Extrait: Jamais on ne s'était autant amusé à Moscou que dans les premiers mois de la terrible année « Douze. » Les bals succédaient aux bals, entremêlés de promenades, de concerts, de mascarades. Un grand souffle amoureux semblait passer sur Moscou. Beaucoup d'aventures galantes, enlèvements, fuites du toit paternel, duels, avaient eu lieu dans la société où brillaient à cette époque tant de remarquables beautés.
Le mois de mai touchait à sa fin. Malgré l'apparition de la comète et les bruits incessants de rupture probable avec Napoléon, personne ne croyait à la guerre, personne ne s'en préoccupait.
Dans une des riches maisons du quartier des Étangs-des-Patriarches, chez la veuve sexagénaire d'un général de brigade, la princesse Schéleshpansky, il y avait ce soir-là une réunion nombreuse. On fêtait la naissance du premier arrière-petit-fils de la princesse. L'année précédente, par une journée non moins belle, on avait célébré, dans une des propriétés de la princesse, à Lioubanovo, les noces de l'aînée de ses petites-filles, Xénia Valerianovna Kramaline avec Ilia Borisovitch Trapinine, secrétaire au sénat de Moscou et employé de la direction des théâtres.
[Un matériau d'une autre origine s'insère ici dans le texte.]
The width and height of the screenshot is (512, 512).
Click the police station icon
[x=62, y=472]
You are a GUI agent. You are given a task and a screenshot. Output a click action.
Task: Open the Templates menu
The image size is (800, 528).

En fêtant avec éclat le baptême du nouveau-né, la princesse avait encore un motif pour désirer qu'on se réjouît autour d'elle. La seconde de ses petites-filles, la fière et sérieuse Aurore Kramaline, était à la veille de se fiancer avec Vassili Alexévitch Pérovsky, officier du grand état-major, en congé à Moscou. La cour assidue qu'il faisait à Aurore agréait à la vieille princesse. Vassili avait été présenté à Aurore au dernier des bals d'hiver par le mari de sa sœur Ilia Trapinine, son ami et camarade d'études.